::: Extracted records :::

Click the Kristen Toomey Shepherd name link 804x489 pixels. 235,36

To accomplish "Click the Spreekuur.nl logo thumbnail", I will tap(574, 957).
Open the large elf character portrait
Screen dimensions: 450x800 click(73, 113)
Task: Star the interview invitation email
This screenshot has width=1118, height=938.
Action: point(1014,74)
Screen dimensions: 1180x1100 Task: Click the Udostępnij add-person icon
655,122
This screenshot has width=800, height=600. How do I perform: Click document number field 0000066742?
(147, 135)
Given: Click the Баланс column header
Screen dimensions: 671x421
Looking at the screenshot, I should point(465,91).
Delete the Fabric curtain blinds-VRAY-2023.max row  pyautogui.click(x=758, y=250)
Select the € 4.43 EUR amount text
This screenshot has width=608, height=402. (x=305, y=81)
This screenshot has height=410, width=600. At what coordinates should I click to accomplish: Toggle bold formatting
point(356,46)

:::

With the first line of the material as the start and the line containing "Task: Star the interview invitation email" as the end, repeat that span exactly and add nothing.

### Solution
Click the Kristen Toomey Shepherd name link 804x489 pixels. 235,36

To accomplish "Click the Spreekuur.nl logo thumbnail", I will tap(574, 957).
Open the large elf character portrait
Screen dimensions: 450x800 click(73, 113)
Task: Star the interview invitation email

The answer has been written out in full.